B. Count I: Interference With Radio Transmissions

Mr. Baxter lacks standing to initiate criminal prosecutions against government officials. It is well established that "a private citizen has no authority to initiate a federal criminal prosecution." Cok v. Cosentino, 876 F.2d 1, 2 (1st Cir. 1989) (citing Keenan v. McGrath, 328 F.3d 610, 611 (1st Cir. 1964)).

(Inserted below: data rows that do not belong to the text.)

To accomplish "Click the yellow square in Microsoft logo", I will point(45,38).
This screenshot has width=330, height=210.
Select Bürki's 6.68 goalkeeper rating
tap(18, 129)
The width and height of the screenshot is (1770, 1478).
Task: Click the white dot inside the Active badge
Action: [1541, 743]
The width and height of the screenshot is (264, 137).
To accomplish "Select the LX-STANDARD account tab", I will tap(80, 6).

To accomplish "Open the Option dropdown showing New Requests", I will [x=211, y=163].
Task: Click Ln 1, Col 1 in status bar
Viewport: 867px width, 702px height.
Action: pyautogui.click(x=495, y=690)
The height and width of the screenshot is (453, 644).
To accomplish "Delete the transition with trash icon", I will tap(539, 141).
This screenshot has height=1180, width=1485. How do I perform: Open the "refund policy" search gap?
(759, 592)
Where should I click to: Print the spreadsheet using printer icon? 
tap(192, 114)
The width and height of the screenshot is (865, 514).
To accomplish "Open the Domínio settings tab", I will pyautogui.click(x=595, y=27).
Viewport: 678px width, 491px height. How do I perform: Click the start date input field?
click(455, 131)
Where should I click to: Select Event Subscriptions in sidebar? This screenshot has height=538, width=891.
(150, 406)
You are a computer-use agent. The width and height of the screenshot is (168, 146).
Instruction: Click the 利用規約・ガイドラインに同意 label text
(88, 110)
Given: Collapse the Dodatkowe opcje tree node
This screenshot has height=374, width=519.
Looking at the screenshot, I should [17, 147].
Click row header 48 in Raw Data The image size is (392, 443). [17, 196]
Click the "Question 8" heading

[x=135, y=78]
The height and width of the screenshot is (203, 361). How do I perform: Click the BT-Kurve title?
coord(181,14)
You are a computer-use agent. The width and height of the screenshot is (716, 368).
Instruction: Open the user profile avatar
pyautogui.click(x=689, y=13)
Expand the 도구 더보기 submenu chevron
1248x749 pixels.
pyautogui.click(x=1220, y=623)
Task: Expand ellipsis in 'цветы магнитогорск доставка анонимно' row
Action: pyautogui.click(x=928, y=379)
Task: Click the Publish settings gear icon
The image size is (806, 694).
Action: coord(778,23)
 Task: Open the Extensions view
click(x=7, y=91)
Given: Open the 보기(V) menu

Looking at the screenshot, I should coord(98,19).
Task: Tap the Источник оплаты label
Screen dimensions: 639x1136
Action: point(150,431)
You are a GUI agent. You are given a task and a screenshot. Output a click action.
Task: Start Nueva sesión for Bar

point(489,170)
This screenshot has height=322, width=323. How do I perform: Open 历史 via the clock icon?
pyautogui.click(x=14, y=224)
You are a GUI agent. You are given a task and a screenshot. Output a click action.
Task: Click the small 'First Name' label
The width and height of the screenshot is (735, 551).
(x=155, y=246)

Moreover, the Government‟s failure to initiate prosecutions under 47 U.S.C. §§ 501 and 333 is not civilly actionable because it is subject to sovereign immunity. "Generally speaking, the United States enjoys immunity from suit." Roman-Cancel v. United States, 613 F.3d 37, 41 (1st Cir. 2010). Congress waived the government‟s immunity from private tort actions in the Federal Tort Claims Act (FTCA), 28 U.S.C. §§ 1346(b), 2671-2680. The statutory waiver provides:

Subject to the provisions of chapter 171 of this title, the district courts . . . shall have exclusive jurisdiction of civil actions on claims against the United States, for money damages, accruing on and after January 1, 1945, for injury or loss of property, or personal injury or death caused by the negligent or wrongful act or omission of any employee of the Government while acting within the scope of his office or employment, under circumstances where the United States, if a private person, would be liable to the claimant in accordance with the law of the place where the act or omission occurred. 28 U.S.C. § 1346(b)(1). However, section 2680 excludes discretionary government functions from 1346(b)‟s waiver of immunity:

The provisions of this chapter and section 1346(b) of this title shall not apply to-

(a) Any claim based upon an act or omission of an employee of the Government, exercising due care, in the execution of a statute or regulation, whether or not such statute or regulation be valid, or based upon the exercise or performance or the failure to exercise or perform a discretionary function or duty on the part of a federal agency or an employee of the Government, whether or not the discretion involved be abused.

28 U.S.C. § 2680(a).

Courts have repeatedly held that prosecutorial discretion falls into section 2680‟s discretionary function exception. In K.W. Thompson Tool Co. v. United States, 836 F.2d 721 (1st Cir. 1988), the First Circuit held that the discretionary function applied to the Environmental Protection Agency‟s (EPA) decision to initiate a criminal prosecution. There, the EPA prosecuted a firearms manufacturer for violations of federal environmental laws. Id. at 722-23. In turn, the manufacturer sued the EPA, alleging among other things that "the EPA breached its duty by initiating criminal prosecution rather than pursuing civil remedies." Id. at 729. In affirming the district court‟s dismissal of the claim, the First Circuit stated that "[d]ecisions concerning when, whether and whom to prosecute have traditionally been considered discretionary and have been held to fall within the discretionary function exception of 28 U.S.C. § 2680." Id. (citing Pooler v. United States, 787 F.2d 868, 871 (3d Cir.), cert. denied, 479 U.S. 849, 107 S.Ct. 175, 93 L.Ed.2d 111 (1986); Gray v. Bell, 712 F.2d 490, 513-14 (D.C. Cir. 1983), cert. denied, 465 U.S. 1100, 104 S.Ct. 1593, 80 L.Ed.2d 125 (1984); Bernitsky v. United States, 620 F.2d 948, 955 (3d Cir.), cert. denied, 449 U.S. 870, 101 S.Ct. 208, 66 L.Ed.2d 90 (1980); Smith v. United States, 375 F.2d 243, 247-48 (5th Cir.), cert. denied, 389 U.S. 841, 88 S.Ct. 76, 19 L.Ed.2d 106 (1967)). The First Circuit further reasoned that the components of the prosecutorial determination "reflect the decision-maker‟s judgment of how best to enforce compliance and deter misconduct in others," and a court‟s interfering in the prosecutorial decision-making process, "would be engaging in judicial "second guessing,‟ as well as trespassing upon an executive function." Id. Other courts have followed K.W. Thompson. See Moore v. United States, 213 F.3d 705, 709-10 (D.C. Cir. 2000); Bernard v. United States, 25 F.3d 98, 104 (2d Cir. 1994); Lichtman v. United States, 316 Fed. Appx. 116, 120 (3d Cir. 2008); Trupei v. United States, 304 Fed. Appx. 776, 783 (11th Cir. 2008).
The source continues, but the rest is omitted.